Content starts

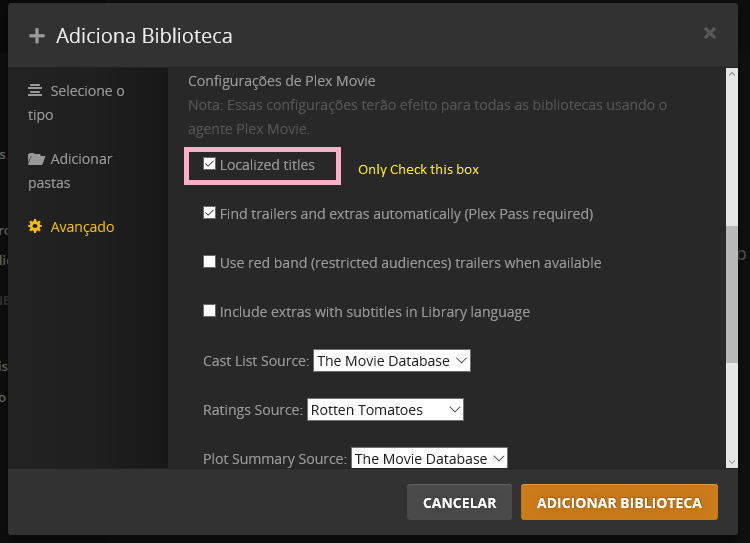Expand the Plot Summary Source dropdown
Viewport: 750px width, 543px height.
[x=429, y=458]
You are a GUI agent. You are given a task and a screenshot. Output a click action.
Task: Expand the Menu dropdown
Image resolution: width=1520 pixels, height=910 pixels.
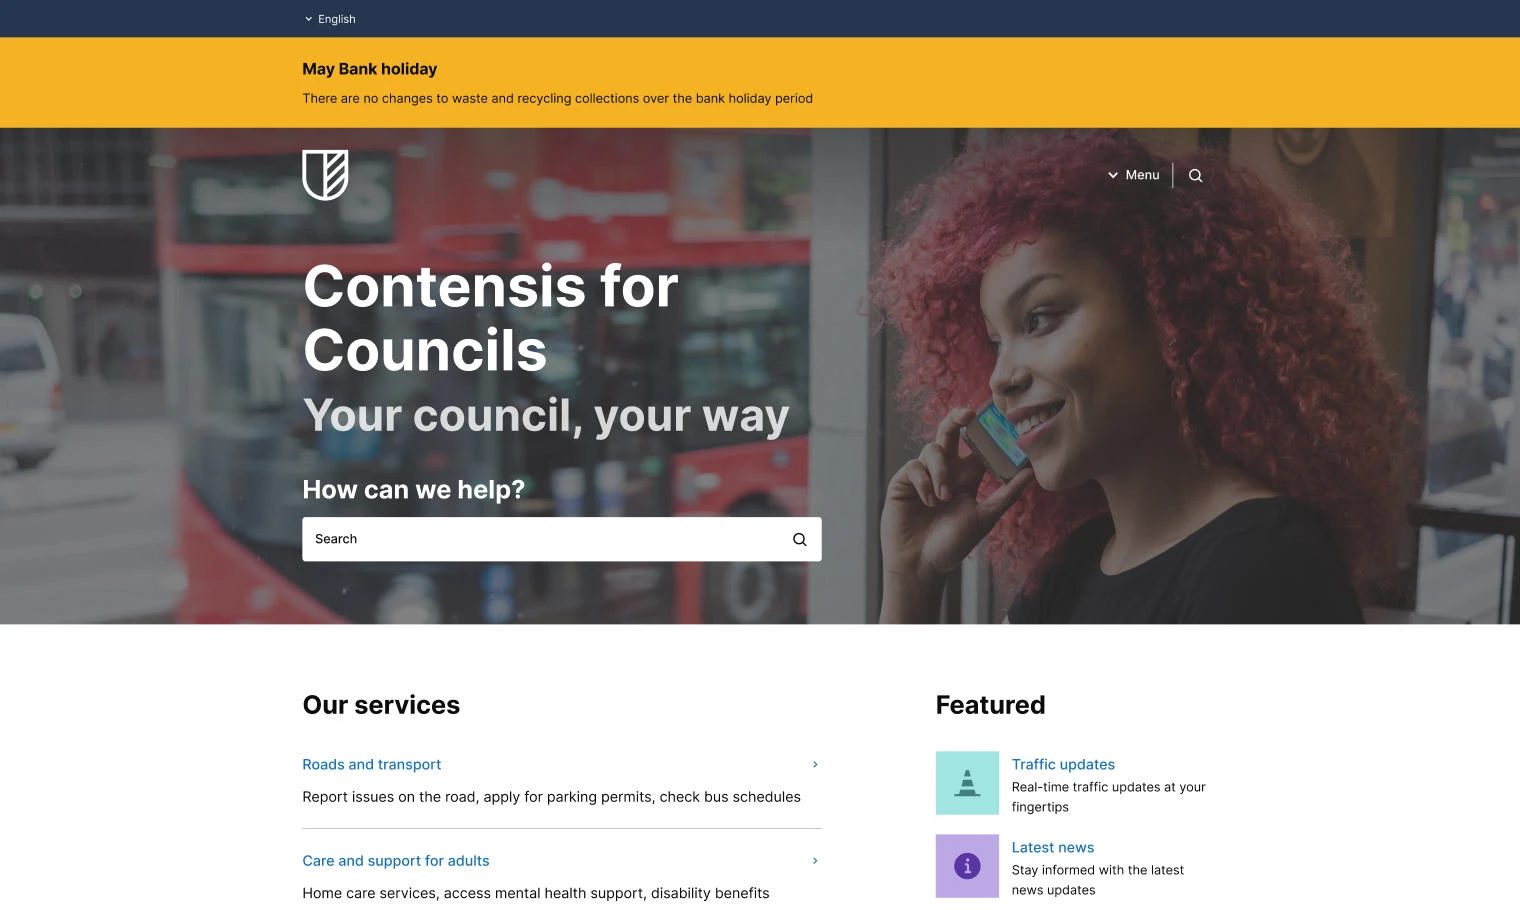(1134, 175)
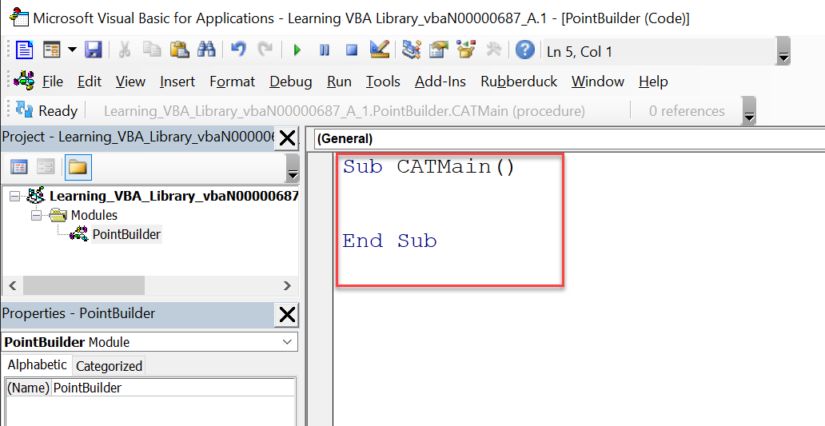Click the Save floppy disk icon
This screenshot has width=825, height=426.
tap(93, 50)
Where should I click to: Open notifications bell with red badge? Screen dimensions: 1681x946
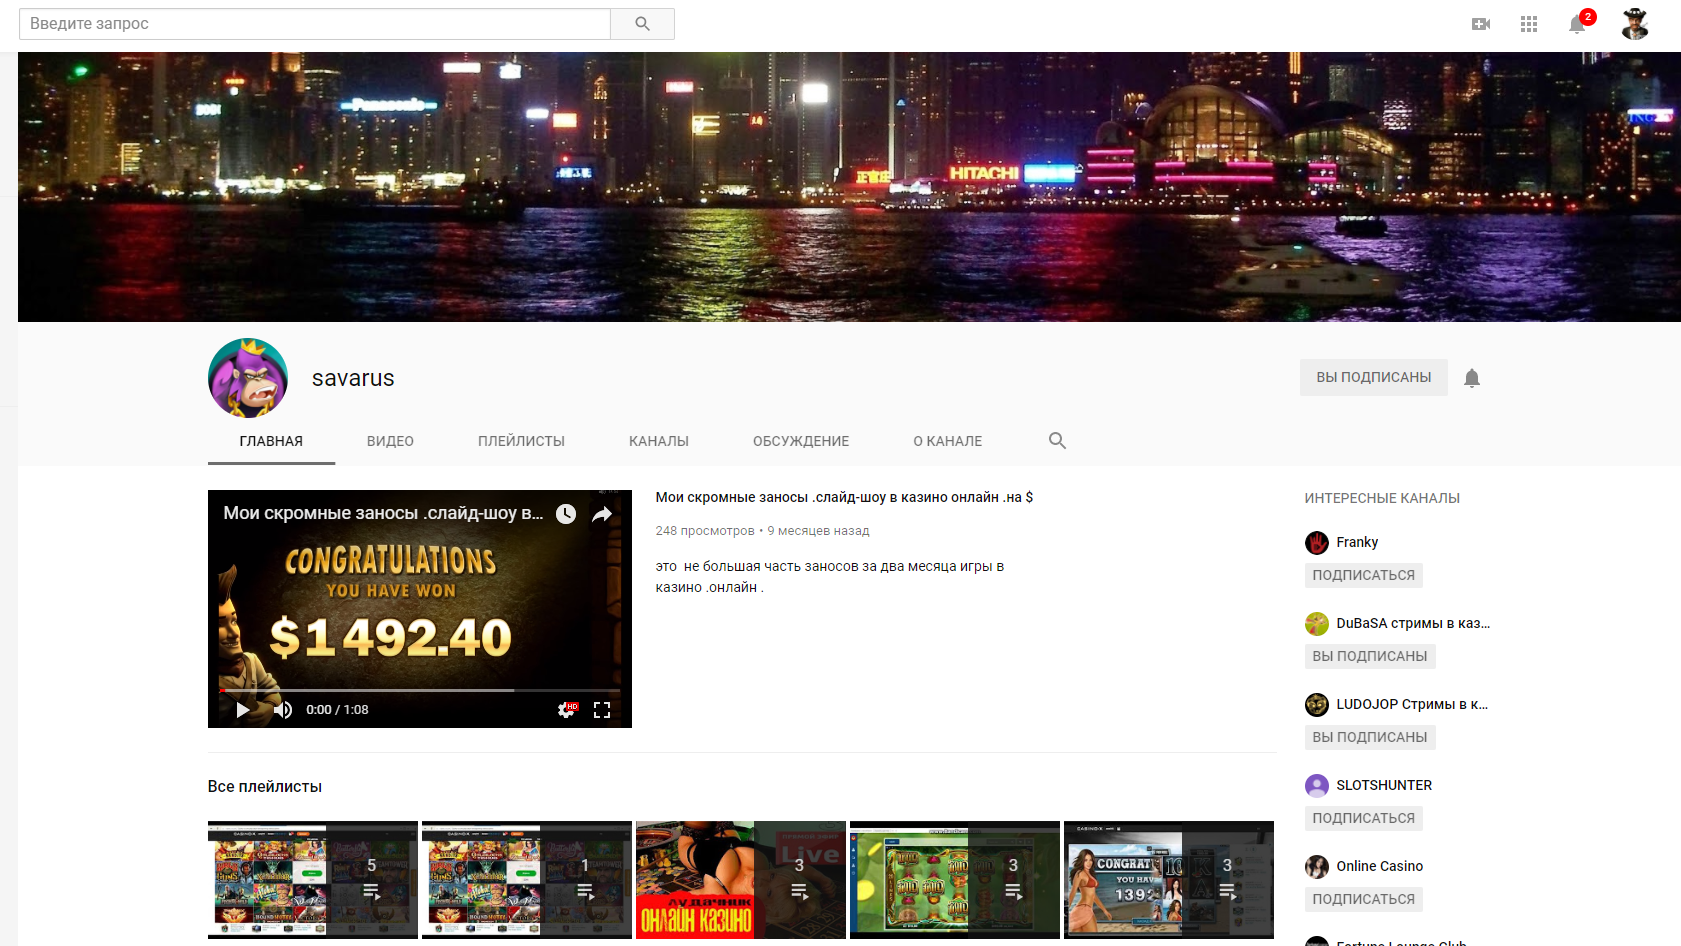pos(1577,24)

Content ends

What is needed is a word-for-word copy of the lines from the one containing "You are a GUI" through the final line of the records above, both included, with the pictures left out.

You are a GUI agent. You are given a task and a screenshot. Output a click action.
Task: Expand the Menu dropdown
Image resolution: width=1520 pixels, height=910 pixels.
(1134, 175)
Click the Save floppy disk icon
This screenshot has width=825, height=426.
tap(93, 50)
Where should I click to: Open notifications bell with red badge? Screen dimensions: 1681x946
pos(1577,24)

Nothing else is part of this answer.